Not quite. The fees were based upon a preexisting system used by the blues; while the exact formula for determination was proprietary, it basically capped the fees at a percent of community based charges. The 75% figure you are using comes from MC setting their discounted rate at 75%
of the preexisting prevailing charge. Medicare was a steeply discounted service from day one; remember, while it did add some percentage of people to the insured rolls, more than half of the elderly were already insured... thereby providing a large number with an immediate 25% coupon. This sudden drop in fees per unit work, combined with the increase in utilization within that cohort, led to a not unexpected -- indeed, predicted -- increase in the rate of physician fee inflation (almost doubled from 3-4% to 7-8% annually from what I recall) in order to maintain practice profitability and income.
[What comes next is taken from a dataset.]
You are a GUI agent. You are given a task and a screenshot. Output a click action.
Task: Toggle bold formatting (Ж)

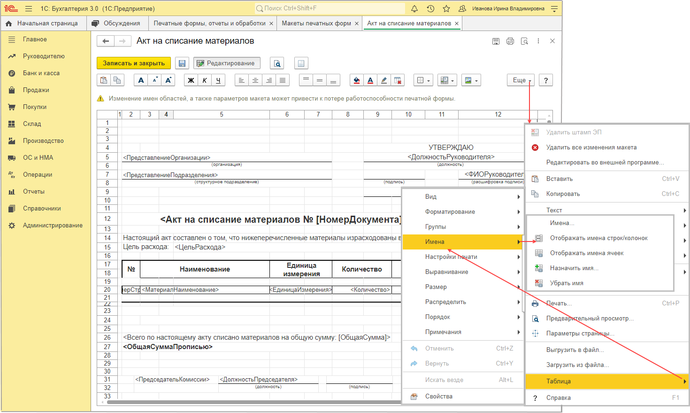click(191, 80)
Somehow Congress, in their infinite wisdom, thought that providers would take this on the chin for the greater good... and was fairly pissed off when they did not. This, taken in combination with the deluge of delayed care, resulted in cost overruns within the first few months of Medicare's existence (did you know that Part B premiums were initially supposed to cover 50% of the expenditures? Ha!), prompting HHS to come back to Congress hat in hand during the very first year and requiring a special session of Congress.
This went on for years... until the RBRVU system went into effect in the early 90's.
Look, I'm not asking for lower pay. I'm more than happy to get paid as much as possible. I'm not looking to be a pauper.
However, the average medical student can propel him/herself into the 99% of US incomes if that's their priority. So, I get a little sick of the chicken little attitude on SDN. The funny thing is that it's coming mostly from attendings in well-paying specialties.
I believe that you presume far too much -- it is not as easy to pull down $5-600k before taxes as you may think.
As a total aside, you will be well served in life if you nurture and develop the capacity to look around you, see who's doing what well, why and how they're doing it, learning from that, and incorporating their ways into your own. You will be even better served to learn who your friends are and who's fighting the right fight for you. Just some words of advice....
I'm actually glad medstudent debt is going up now that I'm out of school because it puts an upward pressure on physician salaries.
Question -- was that said with a straight face?